Tungstate Scintillators Growth, Structures and Properties
Doctoral thesis, 2001
Tungstate crystals are well-known scintillators, which can be used as detector material for high-energy radiation and are often chosen as references in measurements on new luminescent materials. For measurements of excitation and relaxation properties, single crystals are desirable. Crystals, up to 1 cm in length, of MgWO4, CaWO4 (pure and doped with Cr3+ and Bi3+), BaWO4, Zn1-xCdxWO4 (0 < x <1), and NaBi(WO4)2 were grown from Na2W2O7 fluxes. Powder of HgWO4 was prepared by boiling a mixture of HgO and H2WO4 in water. Crystals of HgWO4 and Na2W2O7.½H2O up to 1 mm in length, were flux-grown under high pressure and temperature.
The solid solution system Zn1-xCdxWO4 was studied using single crystal X-ray diffraction. The structure of HgWO4 was refined from neutron powder diffraction and single crystal X-ray diffraction data. Only small differences were seen in the refinements. When the structures were compared, it was seen that the WO6 octahedron is almost constant throughout the series Zn, Cd, and HgWO4, while the MO6 octahedron (M = Zn, Cd, Hg) changes substantially.

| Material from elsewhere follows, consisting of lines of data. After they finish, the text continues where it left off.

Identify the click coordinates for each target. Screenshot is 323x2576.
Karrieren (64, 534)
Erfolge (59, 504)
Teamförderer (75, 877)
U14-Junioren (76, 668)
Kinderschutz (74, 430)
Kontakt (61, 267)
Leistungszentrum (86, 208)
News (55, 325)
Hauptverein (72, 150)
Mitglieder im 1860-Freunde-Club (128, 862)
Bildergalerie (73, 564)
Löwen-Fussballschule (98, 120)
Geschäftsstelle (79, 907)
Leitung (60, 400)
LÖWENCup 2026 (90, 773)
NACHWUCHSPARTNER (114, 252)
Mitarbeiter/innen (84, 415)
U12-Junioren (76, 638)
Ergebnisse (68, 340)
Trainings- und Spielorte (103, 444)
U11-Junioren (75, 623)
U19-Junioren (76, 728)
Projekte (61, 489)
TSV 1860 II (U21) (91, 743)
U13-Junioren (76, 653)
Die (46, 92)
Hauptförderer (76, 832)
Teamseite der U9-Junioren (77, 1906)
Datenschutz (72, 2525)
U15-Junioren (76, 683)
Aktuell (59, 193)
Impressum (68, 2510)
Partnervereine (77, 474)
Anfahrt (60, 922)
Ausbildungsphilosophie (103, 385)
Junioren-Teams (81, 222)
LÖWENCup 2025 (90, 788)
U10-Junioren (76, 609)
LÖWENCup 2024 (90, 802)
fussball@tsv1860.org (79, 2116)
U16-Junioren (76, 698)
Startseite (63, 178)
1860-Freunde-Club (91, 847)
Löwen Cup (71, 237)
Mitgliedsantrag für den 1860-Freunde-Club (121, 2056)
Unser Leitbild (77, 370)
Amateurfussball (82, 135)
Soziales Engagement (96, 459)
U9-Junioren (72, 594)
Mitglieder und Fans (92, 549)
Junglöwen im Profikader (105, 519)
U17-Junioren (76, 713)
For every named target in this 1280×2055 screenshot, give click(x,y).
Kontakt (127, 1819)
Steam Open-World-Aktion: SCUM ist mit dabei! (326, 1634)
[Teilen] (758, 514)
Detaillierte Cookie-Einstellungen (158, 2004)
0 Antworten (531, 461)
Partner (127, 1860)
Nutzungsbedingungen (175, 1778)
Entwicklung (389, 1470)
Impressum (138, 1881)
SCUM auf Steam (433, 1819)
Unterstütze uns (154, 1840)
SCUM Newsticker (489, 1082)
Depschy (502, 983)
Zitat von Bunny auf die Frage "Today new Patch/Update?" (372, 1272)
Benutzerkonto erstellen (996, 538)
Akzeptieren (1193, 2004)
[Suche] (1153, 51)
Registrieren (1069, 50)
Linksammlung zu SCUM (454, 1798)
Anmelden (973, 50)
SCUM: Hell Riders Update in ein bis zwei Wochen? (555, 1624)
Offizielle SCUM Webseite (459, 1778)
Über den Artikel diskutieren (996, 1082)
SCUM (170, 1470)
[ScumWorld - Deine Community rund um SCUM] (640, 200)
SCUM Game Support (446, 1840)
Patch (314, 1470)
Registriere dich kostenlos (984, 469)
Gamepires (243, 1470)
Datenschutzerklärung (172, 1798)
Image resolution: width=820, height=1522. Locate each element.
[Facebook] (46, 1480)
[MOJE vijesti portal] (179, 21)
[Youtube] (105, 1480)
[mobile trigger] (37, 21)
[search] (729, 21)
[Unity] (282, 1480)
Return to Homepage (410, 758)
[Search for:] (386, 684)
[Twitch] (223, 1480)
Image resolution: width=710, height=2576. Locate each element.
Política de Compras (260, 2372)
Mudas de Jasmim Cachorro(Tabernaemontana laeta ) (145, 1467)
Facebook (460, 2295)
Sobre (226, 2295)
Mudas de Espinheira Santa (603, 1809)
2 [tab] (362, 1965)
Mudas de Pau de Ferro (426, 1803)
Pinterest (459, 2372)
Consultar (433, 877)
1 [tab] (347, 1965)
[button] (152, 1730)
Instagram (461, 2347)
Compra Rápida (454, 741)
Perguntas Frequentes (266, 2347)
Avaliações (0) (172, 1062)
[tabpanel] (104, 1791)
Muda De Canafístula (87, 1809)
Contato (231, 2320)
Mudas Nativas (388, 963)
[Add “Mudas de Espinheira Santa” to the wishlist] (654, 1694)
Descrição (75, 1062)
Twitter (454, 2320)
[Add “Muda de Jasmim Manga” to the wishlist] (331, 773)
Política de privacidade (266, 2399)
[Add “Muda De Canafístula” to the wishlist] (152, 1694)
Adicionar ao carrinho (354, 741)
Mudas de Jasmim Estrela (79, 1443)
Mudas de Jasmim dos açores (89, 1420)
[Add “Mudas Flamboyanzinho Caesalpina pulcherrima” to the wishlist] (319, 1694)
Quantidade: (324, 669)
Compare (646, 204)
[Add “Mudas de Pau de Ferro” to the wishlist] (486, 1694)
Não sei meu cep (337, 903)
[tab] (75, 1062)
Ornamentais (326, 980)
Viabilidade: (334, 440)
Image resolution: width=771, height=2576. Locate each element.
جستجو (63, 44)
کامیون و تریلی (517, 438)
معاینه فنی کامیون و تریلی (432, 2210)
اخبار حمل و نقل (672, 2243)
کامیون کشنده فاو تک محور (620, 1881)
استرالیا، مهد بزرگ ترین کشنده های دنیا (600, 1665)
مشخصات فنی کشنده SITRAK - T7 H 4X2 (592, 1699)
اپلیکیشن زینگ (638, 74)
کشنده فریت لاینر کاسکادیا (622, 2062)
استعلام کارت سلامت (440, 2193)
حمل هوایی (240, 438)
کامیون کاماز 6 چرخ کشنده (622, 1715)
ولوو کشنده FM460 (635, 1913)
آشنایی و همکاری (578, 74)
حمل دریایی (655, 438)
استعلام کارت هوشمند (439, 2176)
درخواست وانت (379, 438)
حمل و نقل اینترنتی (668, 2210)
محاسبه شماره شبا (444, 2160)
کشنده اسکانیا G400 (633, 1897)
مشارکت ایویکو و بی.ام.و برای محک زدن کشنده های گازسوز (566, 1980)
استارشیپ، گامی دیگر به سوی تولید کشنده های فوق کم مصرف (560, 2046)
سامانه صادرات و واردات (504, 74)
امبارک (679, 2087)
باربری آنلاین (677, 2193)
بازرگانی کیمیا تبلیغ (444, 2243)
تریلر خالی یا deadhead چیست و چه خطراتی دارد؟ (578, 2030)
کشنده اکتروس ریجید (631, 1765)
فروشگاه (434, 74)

The luminescence measurements using synchrotron radiation were made to study relaxation of electronic excitations. Tungstate crystals are excited in the 5-7 eV region by direct optical creation of oxyanion molecular excitons. Higher energies increase the efficiency of the emissions associated with lattice defects or impurities, due to multiplication of electronic excitations. Polarised emissions and phosphorescence showed anisotropic effects for CdWO4 and PbWO4, with the main emissions polarised in a plane normal to the c axis, and along the c axis, respectively.